# SET PROBLEM:
Can you write out the records from their start through the line containing "[x=97, y=113]", substituting "blue" for "green" and keeping everything else the same? Leave the pictures out.

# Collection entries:
• • • • •
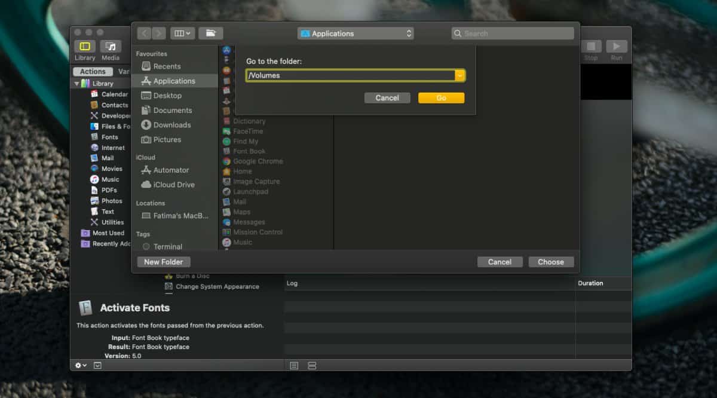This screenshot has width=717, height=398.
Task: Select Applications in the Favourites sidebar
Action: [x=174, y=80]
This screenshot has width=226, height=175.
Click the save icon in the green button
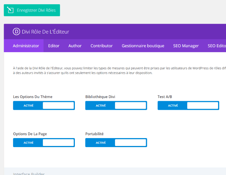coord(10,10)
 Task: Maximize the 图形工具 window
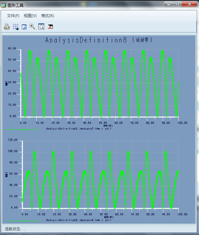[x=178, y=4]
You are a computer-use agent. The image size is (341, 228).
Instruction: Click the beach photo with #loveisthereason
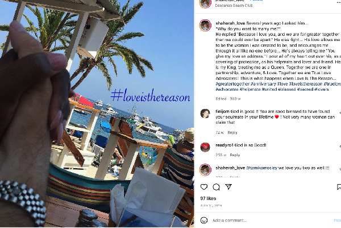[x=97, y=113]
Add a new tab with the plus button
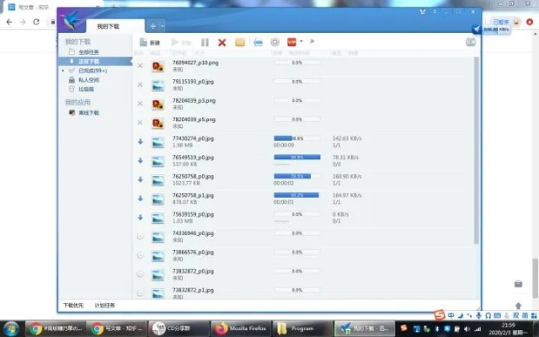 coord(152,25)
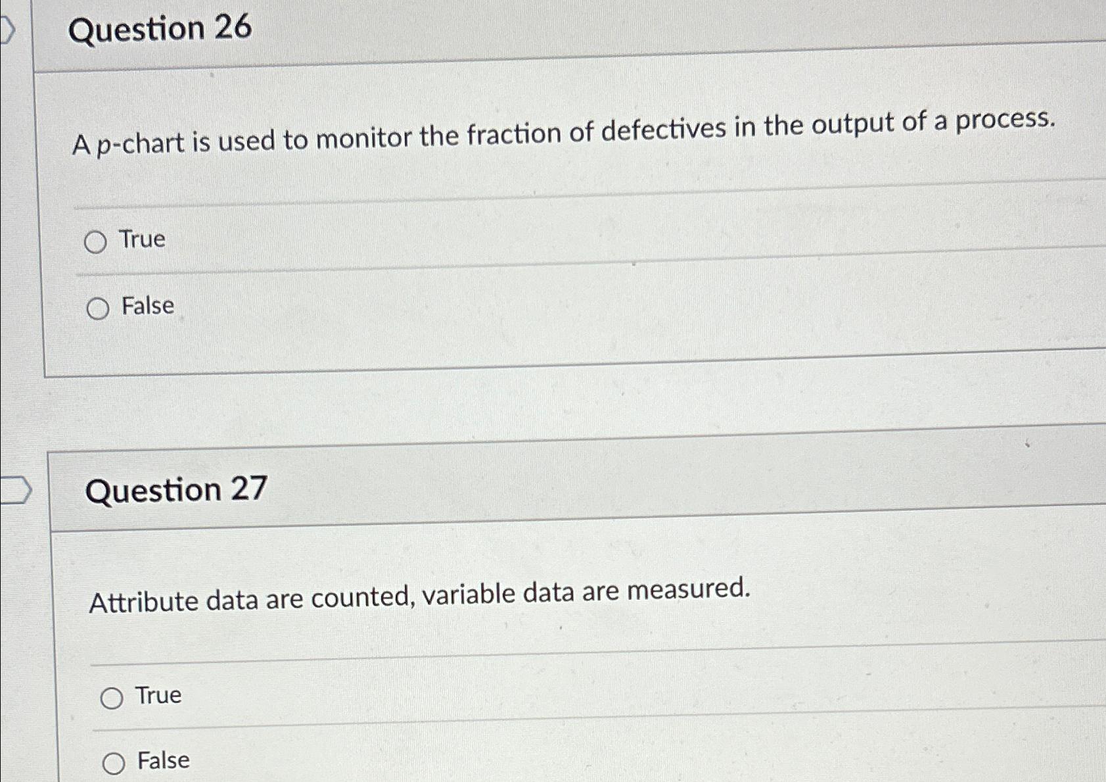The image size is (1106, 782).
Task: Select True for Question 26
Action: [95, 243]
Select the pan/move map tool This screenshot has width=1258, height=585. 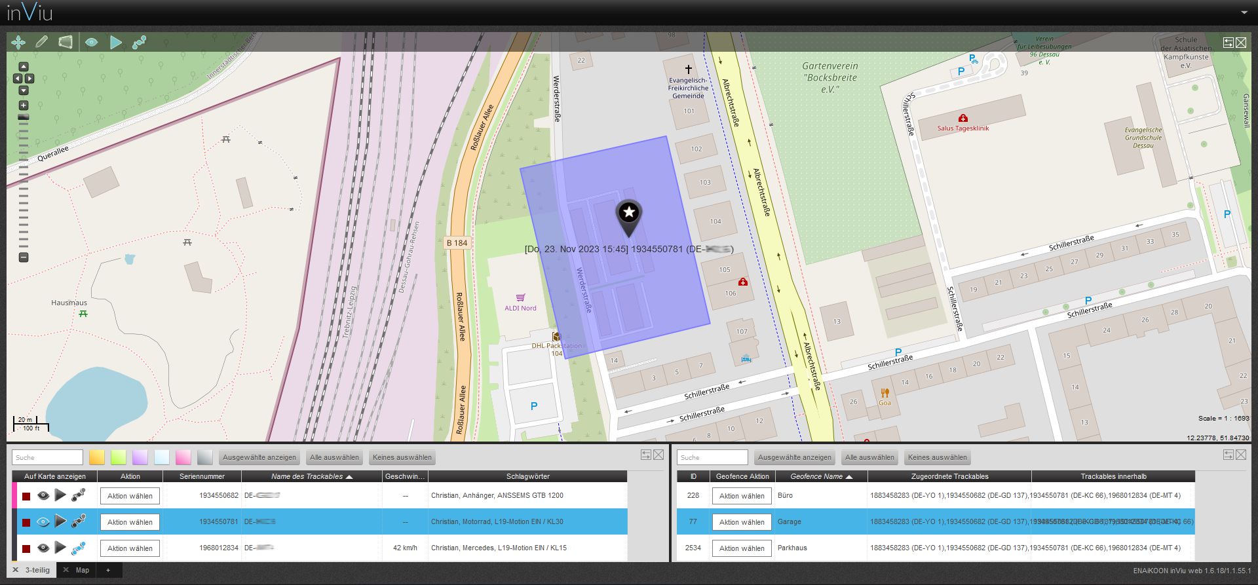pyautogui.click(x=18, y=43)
• • • • •
# WRITTEN ANSWER:
This screenshot has width=717, height=398.
Task: Select Applications in the Favourites sidebar
Action: [x=174, y=80]
This screenshot has width=226, height=175.
Click the save icon in the blue button
coord(10,10)
 Task: Maximize the 图形工具 window
[x=178, y=4]
You are a computer-use agent. The image size is (341, 228).
Instruction: Click the beach photo with #loveisthereason
[x=97, y=113]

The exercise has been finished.